SOMBA K'E/YELLOWKNIFE - Snowfield Development Corporation may face sentencing for only one criminal charge, despite having pleaded guilty to two charges related to a forest fire last summer.

The charges stem from a fire at Drybones Bay in the summer of 2007. The company was accused of leaving an unextinguished fire and setting an outdoor fire without taking every reasonable precaution to prevent the fire from spreading.

In territorial court on Monday, Judge Bernadette Schmaltz questioned whether convicting on both charges would make sense or if one of the charges was redundant.

"Having heard the facts I now find myself seized with it," said Schmaltz.

"It's a discrete point," said defence attorney Paul Smith.

Smith was granted an adjournment to make further arguments on Wednesday morning. Despite the fact the guilty pleas have been entered on both, no convictions have been handed down yet.

Crown attorney Roger Sheppard presented details of the fire, which lasted from June 30 to July 7, 2007, which destroyed 393 hectares and cost $330,341 to extinguish.

Reading the facts of the case, Sheppard said employee Ray Hill had admitted to leaving the area where a fire had been set in a "burn barrel" without checking if it had been fully extinguished. The court was told that Hill was doing his normal duties on the day of the fire.

Separate charges were laid against Snowfield Development and Hill, following an investigation by the GNWT Department of Environment and Natural Resources. The Crown's office decided to lay charges after receiving the report from the department.

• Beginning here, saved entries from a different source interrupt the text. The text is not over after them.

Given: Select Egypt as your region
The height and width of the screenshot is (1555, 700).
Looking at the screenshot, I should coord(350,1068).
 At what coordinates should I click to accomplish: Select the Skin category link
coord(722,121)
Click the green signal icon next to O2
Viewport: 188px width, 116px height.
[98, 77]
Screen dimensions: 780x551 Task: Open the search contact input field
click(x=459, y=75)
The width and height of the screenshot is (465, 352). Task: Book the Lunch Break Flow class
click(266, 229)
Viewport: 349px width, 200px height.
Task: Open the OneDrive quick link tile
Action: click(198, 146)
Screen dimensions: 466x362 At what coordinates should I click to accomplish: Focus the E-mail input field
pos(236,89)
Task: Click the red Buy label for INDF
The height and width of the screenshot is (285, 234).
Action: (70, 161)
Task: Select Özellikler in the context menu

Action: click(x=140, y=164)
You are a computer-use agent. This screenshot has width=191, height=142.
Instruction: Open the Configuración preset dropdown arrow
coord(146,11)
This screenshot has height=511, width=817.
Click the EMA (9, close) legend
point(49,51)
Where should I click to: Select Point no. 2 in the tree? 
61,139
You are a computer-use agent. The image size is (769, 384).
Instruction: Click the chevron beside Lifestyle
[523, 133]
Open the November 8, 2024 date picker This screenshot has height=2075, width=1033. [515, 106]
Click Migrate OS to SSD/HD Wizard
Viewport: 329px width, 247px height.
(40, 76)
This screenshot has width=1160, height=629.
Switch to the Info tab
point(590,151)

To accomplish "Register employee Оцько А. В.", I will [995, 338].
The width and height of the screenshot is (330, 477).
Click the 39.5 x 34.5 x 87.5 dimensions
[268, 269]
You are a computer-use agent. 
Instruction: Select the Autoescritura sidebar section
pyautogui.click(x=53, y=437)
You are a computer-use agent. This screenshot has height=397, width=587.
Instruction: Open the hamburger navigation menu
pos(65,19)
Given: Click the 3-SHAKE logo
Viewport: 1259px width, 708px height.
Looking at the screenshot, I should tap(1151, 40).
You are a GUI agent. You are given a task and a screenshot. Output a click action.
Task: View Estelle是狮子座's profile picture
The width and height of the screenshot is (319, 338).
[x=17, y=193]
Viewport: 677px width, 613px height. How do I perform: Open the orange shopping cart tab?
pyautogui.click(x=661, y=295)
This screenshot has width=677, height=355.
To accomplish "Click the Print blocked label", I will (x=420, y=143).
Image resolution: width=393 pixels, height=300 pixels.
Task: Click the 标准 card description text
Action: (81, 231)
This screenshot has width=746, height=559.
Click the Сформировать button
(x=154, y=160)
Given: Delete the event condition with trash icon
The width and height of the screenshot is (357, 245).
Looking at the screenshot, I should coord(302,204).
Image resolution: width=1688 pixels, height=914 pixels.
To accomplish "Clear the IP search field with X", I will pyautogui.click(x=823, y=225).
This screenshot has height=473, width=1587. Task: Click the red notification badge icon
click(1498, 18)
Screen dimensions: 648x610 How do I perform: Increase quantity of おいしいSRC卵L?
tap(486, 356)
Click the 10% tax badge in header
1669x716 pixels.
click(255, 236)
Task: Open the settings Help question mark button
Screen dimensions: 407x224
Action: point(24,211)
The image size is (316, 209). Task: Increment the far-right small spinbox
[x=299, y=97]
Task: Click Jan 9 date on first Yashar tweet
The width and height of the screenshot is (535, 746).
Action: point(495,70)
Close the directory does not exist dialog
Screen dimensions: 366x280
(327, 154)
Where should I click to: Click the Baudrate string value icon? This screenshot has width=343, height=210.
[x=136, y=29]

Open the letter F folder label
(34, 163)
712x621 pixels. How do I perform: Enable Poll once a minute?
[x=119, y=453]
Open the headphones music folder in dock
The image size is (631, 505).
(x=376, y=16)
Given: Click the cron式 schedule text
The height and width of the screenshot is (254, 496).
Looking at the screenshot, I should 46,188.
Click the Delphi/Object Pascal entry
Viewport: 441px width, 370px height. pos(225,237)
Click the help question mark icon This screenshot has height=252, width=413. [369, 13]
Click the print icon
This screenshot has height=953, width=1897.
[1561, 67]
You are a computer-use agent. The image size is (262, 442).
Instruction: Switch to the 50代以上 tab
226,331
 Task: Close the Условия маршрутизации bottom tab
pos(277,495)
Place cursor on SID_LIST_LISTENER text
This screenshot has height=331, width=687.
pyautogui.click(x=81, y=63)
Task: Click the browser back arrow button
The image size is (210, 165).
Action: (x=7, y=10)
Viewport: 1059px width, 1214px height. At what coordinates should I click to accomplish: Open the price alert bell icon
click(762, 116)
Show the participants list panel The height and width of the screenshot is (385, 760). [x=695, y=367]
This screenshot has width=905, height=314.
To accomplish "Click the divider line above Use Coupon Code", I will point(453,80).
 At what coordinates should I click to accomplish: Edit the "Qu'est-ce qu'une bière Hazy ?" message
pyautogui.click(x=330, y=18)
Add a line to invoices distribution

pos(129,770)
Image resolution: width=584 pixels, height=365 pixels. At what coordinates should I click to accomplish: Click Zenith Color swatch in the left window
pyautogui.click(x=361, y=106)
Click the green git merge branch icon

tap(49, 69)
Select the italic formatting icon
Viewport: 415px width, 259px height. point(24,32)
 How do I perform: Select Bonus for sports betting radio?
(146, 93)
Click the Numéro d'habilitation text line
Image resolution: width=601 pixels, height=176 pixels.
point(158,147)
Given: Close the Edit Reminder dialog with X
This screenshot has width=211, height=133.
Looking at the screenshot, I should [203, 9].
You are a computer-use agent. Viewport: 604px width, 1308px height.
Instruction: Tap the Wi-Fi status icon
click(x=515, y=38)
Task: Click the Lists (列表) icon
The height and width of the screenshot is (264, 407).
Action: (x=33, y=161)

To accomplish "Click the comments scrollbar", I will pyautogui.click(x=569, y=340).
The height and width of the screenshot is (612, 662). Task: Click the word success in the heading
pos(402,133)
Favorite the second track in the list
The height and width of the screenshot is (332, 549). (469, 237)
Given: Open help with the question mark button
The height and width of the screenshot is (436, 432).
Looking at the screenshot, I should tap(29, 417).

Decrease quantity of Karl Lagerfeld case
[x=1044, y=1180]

Snowfield president Robert Patterson, a resident of Vancouver, contacted the chiefs of the Yellowknives Dene First Nation in Ndilo and Dettah. Since then Snowfield has spent approximately $230,895 on remediation work, including restoration of a graveyard destroyed by the fire, which belonged to the Yellowknives Dene. Snowfield also chartered a plane to fly in members of the First Nation for a re-dedication ceremony attended by both chiefs and employees of Snowfield.